There are a range of life insurance providers in Australia and to help to narrow down your choice before you get a quote, you can use our table above to compare your options. But if you need a little more information to help you better understand some of the policy features and benefits before you get started, check out some frequently asked life insurance questions below.

How does life insurance work in Australia?

The way life insurance works in Australia is, at the time that someone passes away, insurance providers pay out a lump sum to beneficiaries that are nominated by the insured person. In most cases, beneficiaries are immediate family members, and different insurance providers have varying limitations of how many people you can nominate on a single policy.

Some insurance companies also pay out people who have been diagnosed as terminally ill, so that they can cover any medical costs and get their financial situation in order.

What does life insurance cover?

The type of life insurance you’re seeking will determine what is covered under your policy. Here are the different types you can take out: Life cover: This cover pays out your beneficiaries you’ve nominated on your policy a lump sum when you die.

Total and permanent disability cover: This covers rehabilitation and living costs in the case that you are totally and permanently disabled. Commonly, TPD is sold with life cover.

Trauma cover: If you’ve been diagnosed with a critical illness or disease that has a significant impact on your life, you’ll receive funds from to help support your financial needs.

Income protection cover: This type of cover will provide you with steady payments In the case that you are unable to work due to serious sickness or injury, in replacement of your income.

Accidental death: These sort of policies cover you if you die due to an accident, however there tend to be a bunch of exclusions like risky behaviour or drugs and alcohol

When should I buy life insurance?

The million dollar question: when do I actually need to take out a life insurance policy? There are a few things to consider that can help you pinpoint the right time to start looking seriously at life insurance: Life insurance premiums generally increase the older you are, so it’s a good idea to take out the policy when you're healthy, before you have any known pre-existing medical conditions that could affect your likelihood to get cover.

• It's a good idea to take out life insurance as soon as you have major financial commitments like a home loan or you have dependents that rely on your income. So once you start a family, life insurance is a great next step.

• The important - and tricky - thing is that you need to start thinking about life insurance before you need it.

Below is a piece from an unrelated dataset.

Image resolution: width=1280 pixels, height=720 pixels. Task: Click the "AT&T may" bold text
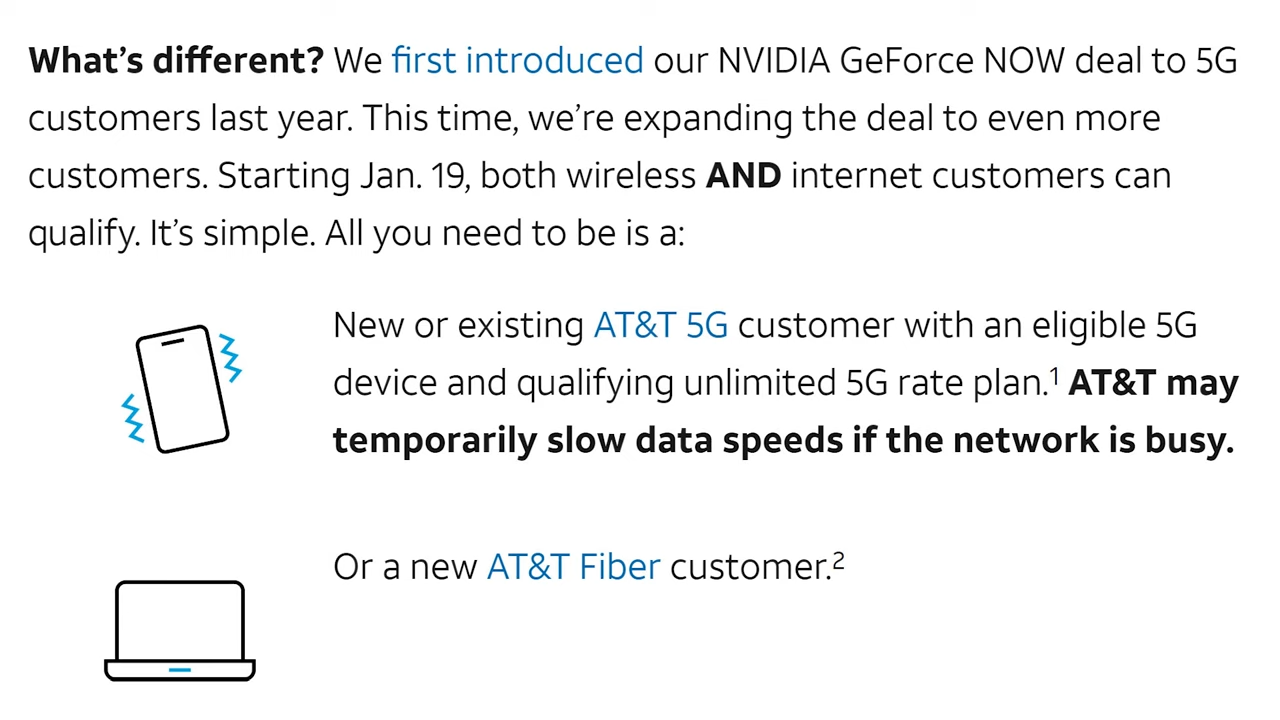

Don’t wait for disaster to strike before finding the right policy for you, because that’s exactly the kind of situation your life insurance is designed to protect you from.

How do I pay for life insurance?

The person who holds the life insurance policy pays premiums to their insurance providers, usually on a monthly or annual basis. This can be either in the form of stepped premiums, which means that every year the amount you pay increases because you are getting older (and generally your premiums are more costly the older you are) or level premiums.

Level premiums mean you’ll pay the same amount while your insurance policy is active. The premium cost depends on how old you were when you first took out your policy. In some cases you can pay level premiums up until a certain age and then you’ll need to pay stepped premiums thereafter.

Is it worth paying for life insurance?

As we always reiterate, this question really comes down to who you are and your personal situation.

For example, it may be worth considering life insurance if you're starting a family or have taken on debt like a home loan or business loan with a loved one or partner. Alternatively, if you're a young single person with no dependants, debt or major financial commitments, you may not need life insurance right now and so the premium may not be worth the cover.

Before you consider signing up with any life insurance provider, be sure to take stock of your finances and properly investigate the cost of life insurance and the options available to you.